Вот с чем столкнулся Ельцин, с какой корневой чертой российского менталитета. А вернее, споткнулся об нее. Споткнулся сразу, с первых же шагов, и особенно — с началом своего второго срока. Который должен был воплотить все его мечты, все его замыслы. Сделать его проект реальностью.
Однако что же является альтернативой закону и порядку, если они не соблюдаются по тем или иным причинам? Каков в таком случае механизм общественного согласия? И в чем оно, это согласие?
В таком случае в дело вступают молчаливые договоренности. Некие стихийно складывающиеся правила игры, порой прямо противоположные формальным, гласным, легальным.
Это тоже порядок, но теневой. Другая правда, которая уходит, ускользает из привычных механизмов общественной жизни, — о ней не говорят политики, она не прописана в Уголовном кодексе, она вообще не является результатом рационального мышления, договора, социальной нормы, общепринятой, казалось бы, но внешней морали.
Заключенный, бывший зэк, работавший у Ельцина на стройке и пришедший к нему в конторку с топором, требовал именно этого — соблюдения неписаных, негласных договоренностей. Выписывать наряды не по факту, а по традиции, «как положено», потому что для зэков должна быть поблажка.
Когда молодой Ельцин стал большим начальником и требовал от своих подчиненных жесточайшей пунктуальности, сухих деловых отчетов, исключал опоздания, боролся с малейшим нарушением иерархии (за что его не раз называли жестким, властным) — он требовал на самом деле того же: соблюдения писаных, формальных правил игры. Не хотел подчиняться законам двойной трудовой морали.
При этом не был сухарем, прагматиком, человеком, лишенным страстей, эмоций, слабостей. Напротив, он до краев был начинен страстями и эмоциями, они переполняли его. Он никогда не стремился и не мог их подавить. И вот почему: эти эмоции никогда не мешали проявлению его воли.
Напротив, делали эту волю еще более неукротимой.
Именно воля заставляла его отвергать «неписаный порядок», который безропотно или осознанно принимался большинством. Эта темная сила народной привычки, негласных общественных устоев, обычаев, никак не названная, скрытая, не имеющая ни обоснований, ни целей, самодовлеющая, была ему глубоко чужда. И он не считал возможным ей следовать.
Неслучайно, если внимательно вчитаться в тексты его речей советского и раннего перестроечного периода — в них поражает обилие сухих фактов, цифр, формулировок, бесконечный перечень проблем, неразрешенных вопросов. И главное, суровый, подчас даже неоправданно суровый и страстный поиск виновных, ответственных, поиск того зла, которое мешает ему, Ельцину, справиться с нарастающим год от года грузом.
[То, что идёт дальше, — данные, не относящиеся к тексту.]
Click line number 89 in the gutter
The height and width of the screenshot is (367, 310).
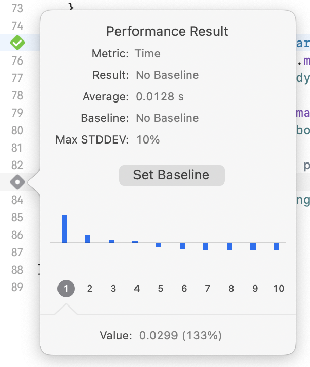click(x=17, y=287)
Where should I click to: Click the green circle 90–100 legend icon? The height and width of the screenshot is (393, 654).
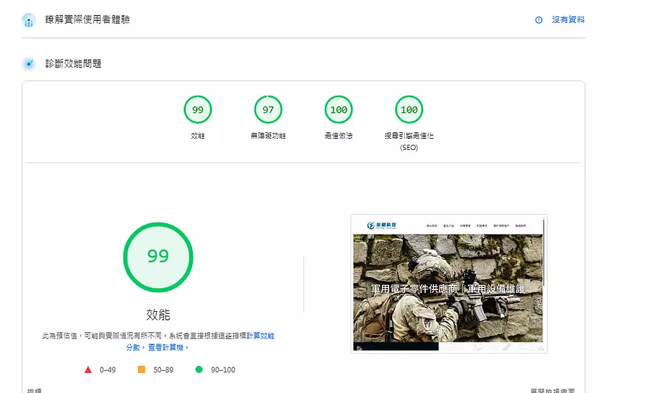[x=199, y=369]
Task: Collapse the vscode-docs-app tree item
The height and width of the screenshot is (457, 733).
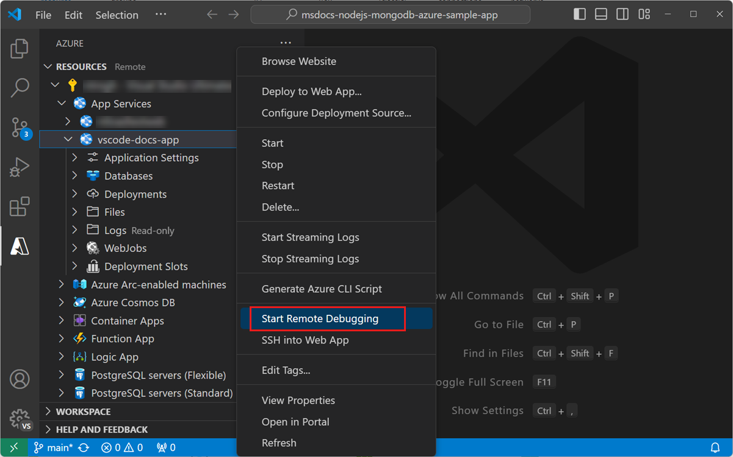Action: (68, 139)
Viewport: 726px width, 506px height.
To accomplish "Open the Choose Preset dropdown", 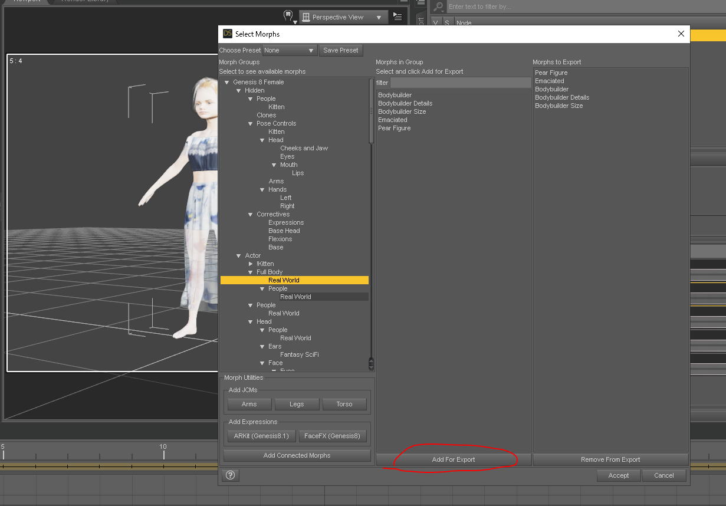I will [x=290, y=51].
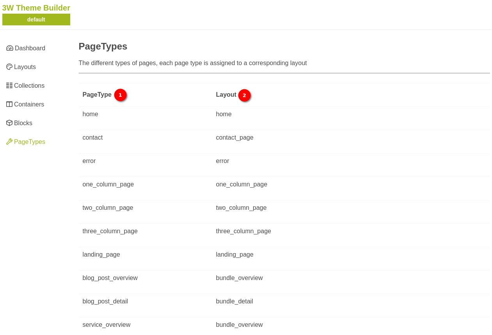
Task: Click the Containers columns icon
Action: click(x=9, y=105)
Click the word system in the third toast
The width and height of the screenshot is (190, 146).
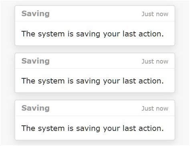tap(51, 129)
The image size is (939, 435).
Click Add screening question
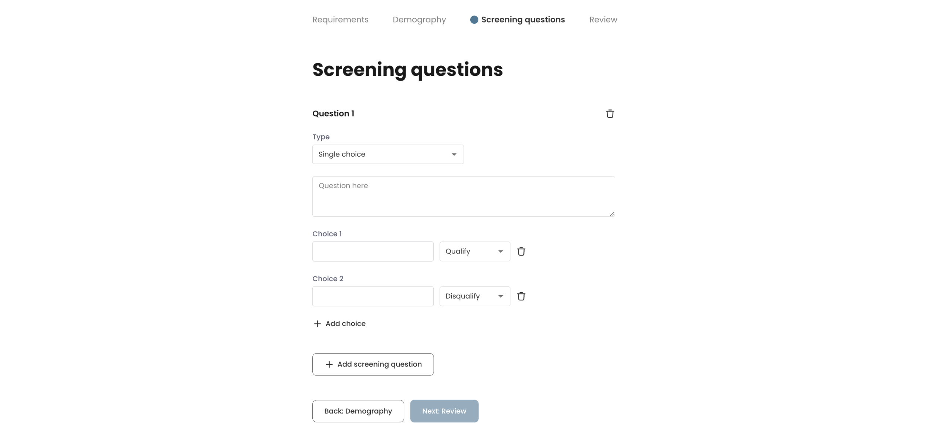373,364
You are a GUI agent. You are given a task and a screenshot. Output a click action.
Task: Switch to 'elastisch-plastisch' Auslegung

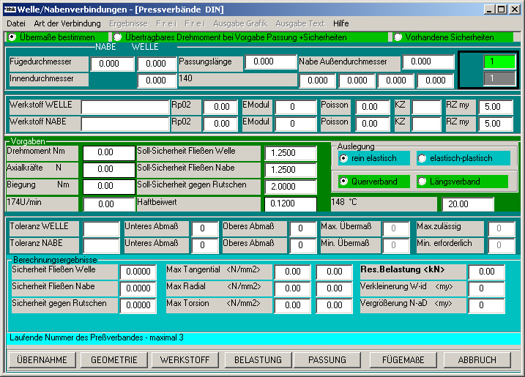422,158
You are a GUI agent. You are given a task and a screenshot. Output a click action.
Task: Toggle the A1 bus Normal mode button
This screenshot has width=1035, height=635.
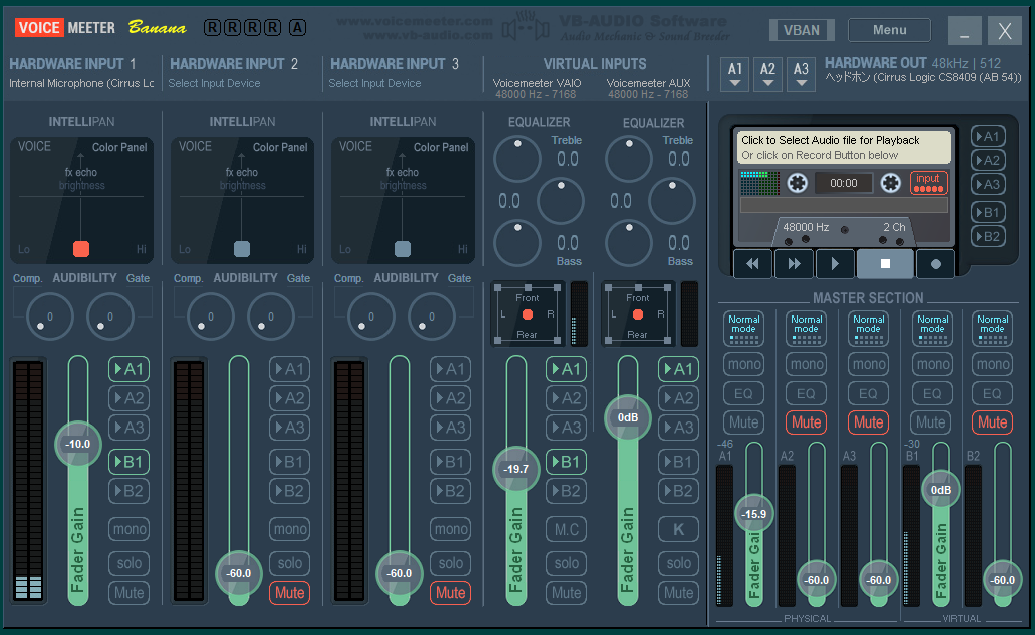[743, 329]
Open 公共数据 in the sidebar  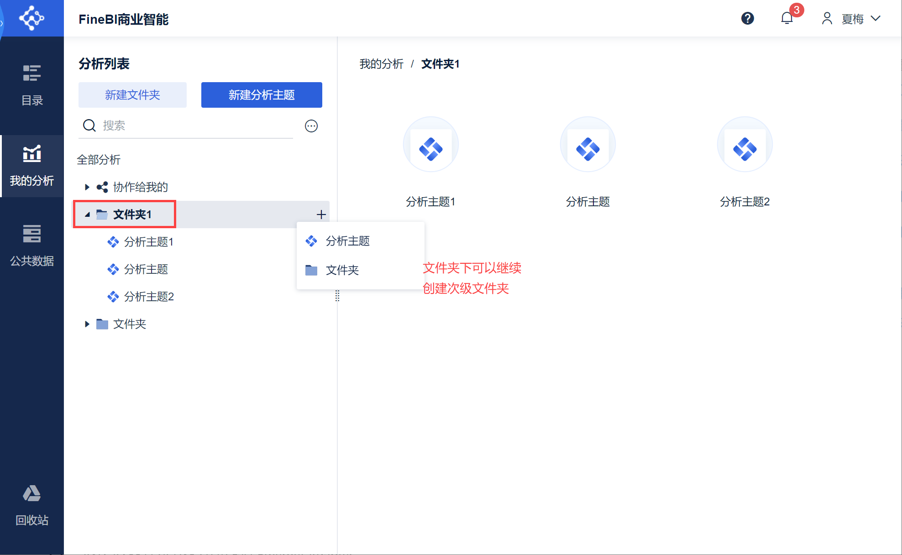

Отсутствие таких привычных для советского стиля общих, успокаивающих, гуманных, духоподъемных формул — отзвук его необычной ментальности, хотя и спрятанный в сухую бюрократическую упаковку.
…Когда Ельцин в Свердловске или в Москве боролся с неэффективным использованием рабочей силы, с воровством в торговле, с барством своих чиновников — он боролся против косных обычаев и косной народной привычки.
Кстати, сегодня его деловой стиль советского периода (строительный трест, обком, Московский горком) воспринимался бы совершенно естественно, органично. Он легко бы нашел язык с сегодняшними менеджерами, жесткими, точными, не прощающими ошибок и превыше всего ставящими результат, а не процесс. Ельцин был одним из первых таких «эффективных менеджеров» западного типа в нашей стране, но его личная идеология простиралась, конечно, далеко за пределы конкретных задач. Эти конкретные задачи — выселить людей из бараков, построить метро, обеспечить жителей индустриального Свердловска мясом и овощами, повысить производительность труда, заставить чиновников вести себя скромнее, ограничить их — все время менялись, а страсть, с которой он их решал, оставалась прежней.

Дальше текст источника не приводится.